Excerpted records
◆ ◆ ◆

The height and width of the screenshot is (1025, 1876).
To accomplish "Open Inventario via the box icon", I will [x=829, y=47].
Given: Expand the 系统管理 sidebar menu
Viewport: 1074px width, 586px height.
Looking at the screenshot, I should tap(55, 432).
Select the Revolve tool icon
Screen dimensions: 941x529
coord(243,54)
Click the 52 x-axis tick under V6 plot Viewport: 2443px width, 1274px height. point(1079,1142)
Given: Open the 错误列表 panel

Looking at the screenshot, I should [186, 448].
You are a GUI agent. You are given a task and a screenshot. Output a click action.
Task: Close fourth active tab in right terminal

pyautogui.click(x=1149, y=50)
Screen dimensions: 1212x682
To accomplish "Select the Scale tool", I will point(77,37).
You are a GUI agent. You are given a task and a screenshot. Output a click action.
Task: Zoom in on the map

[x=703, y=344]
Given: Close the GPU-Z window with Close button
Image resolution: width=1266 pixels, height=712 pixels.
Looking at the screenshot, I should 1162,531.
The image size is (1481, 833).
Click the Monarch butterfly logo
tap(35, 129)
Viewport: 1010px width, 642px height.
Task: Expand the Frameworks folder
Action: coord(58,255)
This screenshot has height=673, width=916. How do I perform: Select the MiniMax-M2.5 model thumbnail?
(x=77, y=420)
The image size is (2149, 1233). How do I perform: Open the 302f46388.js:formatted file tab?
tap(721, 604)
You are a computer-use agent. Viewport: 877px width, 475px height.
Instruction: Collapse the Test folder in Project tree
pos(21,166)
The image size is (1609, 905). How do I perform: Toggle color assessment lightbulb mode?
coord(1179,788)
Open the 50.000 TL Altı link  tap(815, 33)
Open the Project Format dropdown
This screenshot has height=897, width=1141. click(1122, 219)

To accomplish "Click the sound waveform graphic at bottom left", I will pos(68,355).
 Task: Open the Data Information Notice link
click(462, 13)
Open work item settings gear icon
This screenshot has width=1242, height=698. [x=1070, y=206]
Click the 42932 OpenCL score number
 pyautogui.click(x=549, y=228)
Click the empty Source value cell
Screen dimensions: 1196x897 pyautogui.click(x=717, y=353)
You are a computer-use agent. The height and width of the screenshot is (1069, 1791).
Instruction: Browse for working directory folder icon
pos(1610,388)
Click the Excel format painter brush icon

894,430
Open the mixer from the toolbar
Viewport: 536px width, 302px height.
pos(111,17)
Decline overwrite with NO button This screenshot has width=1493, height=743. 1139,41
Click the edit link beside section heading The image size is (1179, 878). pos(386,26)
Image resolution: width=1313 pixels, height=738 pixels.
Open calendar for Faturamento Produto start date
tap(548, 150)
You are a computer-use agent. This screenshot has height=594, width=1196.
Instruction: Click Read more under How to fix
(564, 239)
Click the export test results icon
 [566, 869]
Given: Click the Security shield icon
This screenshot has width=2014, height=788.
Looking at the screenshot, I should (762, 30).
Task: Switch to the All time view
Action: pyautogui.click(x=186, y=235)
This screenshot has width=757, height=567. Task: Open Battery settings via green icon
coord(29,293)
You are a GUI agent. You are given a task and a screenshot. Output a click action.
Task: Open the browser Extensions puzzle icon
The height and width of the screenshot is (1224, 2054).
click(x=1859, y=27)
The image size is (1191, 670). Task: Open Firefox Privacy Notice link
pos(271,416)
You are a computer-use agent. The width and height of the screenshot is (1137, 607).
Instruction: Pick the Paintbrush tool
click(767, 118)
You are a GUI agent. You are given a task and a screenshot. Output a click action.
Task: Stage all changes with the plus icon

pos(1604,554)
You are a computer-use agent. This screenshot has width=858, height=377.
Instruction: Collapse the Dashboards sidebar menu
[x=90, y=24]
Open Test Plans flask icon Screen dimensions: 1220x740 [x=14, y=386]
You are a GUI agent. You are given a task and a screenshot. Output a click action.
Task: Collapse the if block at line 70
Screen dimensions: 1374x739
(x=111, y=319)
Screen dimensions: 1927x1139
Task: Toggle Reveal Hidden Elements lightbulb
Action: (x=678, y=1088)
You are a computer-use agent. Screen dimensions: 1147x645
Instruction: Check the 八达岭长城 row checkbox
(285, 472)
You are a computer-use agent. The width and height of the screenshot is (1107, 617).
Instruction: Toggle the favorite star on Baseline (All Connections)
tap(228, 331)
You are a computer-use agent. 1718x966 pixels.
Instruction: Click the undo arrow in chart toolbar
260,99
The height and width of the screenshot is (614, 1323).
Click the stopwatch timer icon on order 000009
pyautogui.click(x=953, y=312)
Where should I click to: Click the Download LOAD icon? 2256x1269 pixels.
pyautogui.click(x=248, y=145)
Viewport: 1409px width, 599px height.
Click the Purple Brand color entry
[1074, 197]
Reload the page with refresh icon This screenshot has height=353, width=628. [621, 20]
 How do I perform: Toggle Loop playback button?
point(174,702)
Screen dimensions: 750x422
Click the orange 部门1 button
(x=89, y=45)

◆ ◆ ◆

What to produce
Write down how many lines of the data above carry the word "will". Nothing else belongs in the answer.

Response
3